A culture of excellence – Do you rent or own?

  • Published
  • By Chief Master Sergeant Gerardo Tapia
  • Command Chief, Air Education and Training Command
Military service culture has always had deep roots in tradition, history and folklore. Over time, policies, people, geography, circumstances and tragedies can also influence the panorama of our essence and shape the way we live, fight and behave. After the last ten years, no one can say that our Air Force fights from the rear. Who would have ever thought that we now have more vehicle operators with combat experience than we have combat controllers? A mid-eighties sedentary military lifestyle has been replaced with one where we place a high value on speed, precision, education, technology and individual fitness. One thing, however, that has remained constant over time is our culture of excellence and our persistence to never give up. No one I know or associate with wakes up every morning wondering what they can purposely break or make worse. We don't train, practice, teach, mentor or coach expecting to lose. We just don't settle for second place, it's just not in our DNA.

Organizations, businesses or sports teams that have long histories of success often share common traits. Some of these traits include cultivating and developing internal talent, practicing, enhancing and solidifying the foundation that make them a winning team or successful organization. They foster the "team" versus the "individual" concept. They become experts in the fundamentals, the blocking and tackling of their business enterprise. Many recognize and applaud the "extra" effort regardless of whether it was personal or team driven. They reward positive results and hold each other accountable for when the team falls short. How is our Air Force spirit and warrior culture any different?

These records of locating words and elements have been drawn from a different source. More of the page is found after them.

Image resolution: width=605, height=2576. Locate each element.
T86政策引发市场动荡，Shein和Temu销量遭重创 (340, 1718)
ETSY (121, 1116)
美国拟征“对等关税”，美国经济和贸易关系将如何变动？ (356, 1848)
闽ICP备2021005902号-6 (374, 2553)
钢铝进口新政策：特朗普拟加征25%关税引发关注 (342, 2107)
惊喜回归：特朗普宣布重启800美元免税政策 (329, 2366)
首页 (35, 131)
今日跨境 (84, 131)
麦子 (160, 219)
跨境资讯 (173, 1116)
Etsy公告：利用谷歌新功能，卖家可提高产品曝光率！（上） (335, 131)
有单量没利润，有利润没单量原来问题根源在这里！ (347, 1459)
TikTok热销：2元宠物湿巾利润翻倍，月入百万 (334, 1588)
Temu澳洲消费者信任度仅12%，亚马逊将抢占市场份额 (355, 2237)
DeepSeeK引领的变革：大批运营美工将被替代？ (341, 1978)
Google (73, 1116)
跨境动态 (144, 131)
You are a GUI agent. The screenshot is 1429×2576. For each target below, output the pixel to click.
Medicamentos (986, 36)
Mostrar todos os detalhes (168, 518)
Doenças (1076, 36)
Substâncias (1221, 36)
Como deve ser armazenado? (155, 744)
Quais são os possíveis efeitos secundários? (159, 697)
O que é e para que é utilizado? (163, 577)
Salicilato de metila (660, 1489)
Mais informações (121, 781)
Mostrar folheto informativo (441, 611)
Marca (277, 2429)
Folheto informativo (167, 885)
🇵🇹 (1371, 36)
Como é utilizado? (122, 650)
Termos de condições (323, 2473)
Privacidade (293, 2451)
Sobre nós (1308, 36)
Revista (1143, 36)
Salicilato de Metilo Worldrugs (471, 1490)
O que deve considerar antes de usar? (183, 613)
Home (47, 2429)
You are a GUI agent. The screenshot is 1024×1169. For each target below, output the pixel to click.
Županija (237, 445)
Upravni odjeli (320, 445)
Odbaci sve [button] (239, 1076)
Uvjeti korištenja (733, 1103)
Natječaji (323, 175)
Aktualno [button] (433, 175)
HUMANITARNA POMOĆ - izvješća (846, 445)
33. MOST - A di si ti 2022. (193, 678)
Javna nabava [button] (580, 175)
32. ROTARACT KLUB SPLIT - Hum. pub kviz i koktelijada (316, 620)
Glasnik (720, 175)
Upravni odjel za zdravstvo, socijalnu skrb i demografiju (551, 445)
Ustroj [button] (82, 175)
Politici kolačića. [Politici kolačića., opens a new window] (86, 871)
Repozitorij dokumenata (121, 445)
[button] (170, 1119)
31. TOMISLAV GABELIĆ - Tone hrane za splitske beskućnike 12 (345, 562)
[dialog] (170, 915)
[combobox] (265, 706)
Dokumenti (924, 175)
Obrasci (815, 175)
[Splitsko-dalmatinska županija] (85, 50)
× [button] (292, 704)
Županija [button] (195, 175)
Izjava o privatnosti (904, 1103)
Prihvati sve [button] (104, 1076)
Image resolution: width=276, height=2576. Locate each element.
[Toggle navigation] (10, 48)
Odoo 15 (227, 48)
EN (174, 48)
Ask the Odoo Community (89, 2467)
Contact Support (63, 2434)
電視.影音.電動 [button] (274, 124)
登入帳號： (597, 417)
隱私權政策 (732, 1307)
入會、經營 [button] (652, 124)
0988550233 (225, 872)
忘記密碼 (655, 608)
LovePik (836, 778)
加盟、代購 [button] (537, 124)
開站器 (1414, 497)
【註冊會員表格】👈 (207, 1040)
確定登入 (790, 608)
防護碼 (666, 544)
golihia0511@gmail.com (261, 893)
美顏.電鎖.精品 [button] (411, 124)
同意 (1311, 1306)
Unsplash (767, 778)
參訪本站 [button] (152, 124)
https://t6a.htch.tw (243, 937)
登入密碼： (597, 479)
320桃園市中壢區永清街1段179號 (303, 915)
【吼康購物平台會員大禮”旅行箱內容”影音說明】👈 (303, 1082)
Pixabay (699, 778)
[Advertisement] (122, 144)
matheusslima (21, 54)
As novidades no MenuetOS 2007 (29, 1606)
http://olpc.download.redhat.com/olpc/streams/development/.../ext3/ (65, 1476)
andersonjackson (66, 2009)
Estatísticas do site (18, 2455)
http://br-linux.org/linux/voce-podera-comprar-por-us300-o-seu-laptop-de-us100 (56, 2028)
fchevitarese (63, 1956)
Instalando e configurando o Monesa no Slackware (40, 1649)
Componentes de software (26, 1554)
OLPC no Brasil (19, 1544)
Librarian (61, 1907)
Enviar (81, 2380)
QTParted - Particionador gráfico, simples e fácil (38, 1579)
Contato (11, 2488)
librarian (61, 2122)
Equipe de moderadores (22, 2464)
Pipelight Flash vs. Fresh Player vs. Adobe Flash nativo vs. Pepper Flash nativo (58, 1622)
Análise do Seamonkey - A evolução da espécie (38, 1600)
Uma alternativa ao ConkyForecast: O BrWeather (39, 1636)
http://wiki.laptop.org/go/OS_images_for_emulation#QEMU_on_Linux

From the moment many of your young recruits step off the bus at Joint Base San Antonio-Lackland they are challenged with "fitting in". New clothes, language, standards, accountability and teamwork are stressed at every juncture of training. We talk about "Excellence" all the time...but after you've been around the block once or twice, how do you maintain an edge and a culture of excellence? Well first, it needs to be more than attitude, it needs substance. Don't get me wrong; the right attitude is important, but it needs to be backed up by a solid day-to-day performance, personal accountability, self-discipline and motivation to be at the top of your game. Swagger and confidence are nice but mean nothing without results and the hard work that goes with it.

If your name is on the jet, own it. When you own something, when it costs you, when you value and respect something, when you are invested, it dictates how you treat it. Have you ever washed and detailed a rental car before you turn it back in? Of course not...why? Because it's not yours...get it? Take the same approach with those you lead, motivate and inspire every single day...OK so you don't "own" them like your parents "owned" you, but you know what I mean. Do you look for opportunities for them to shine and contribute? Are you vested in their personal and professional development? What about your peers; do you hold them accountable when they lag behind in standards and performance? Do you speak up when it's unpopular to do so? Is being an Airman who you are or what you do for a living?

The culture of excellence is a feeling you get when you know people can count on you, it is a method of thinking, an internal drive, a work ethic, a bounce in your step, a stride with purpose and most importantly a resolve not to accept anything in your presence that you wouldn't hang your family name on. Do you own or rent the space you're taking up?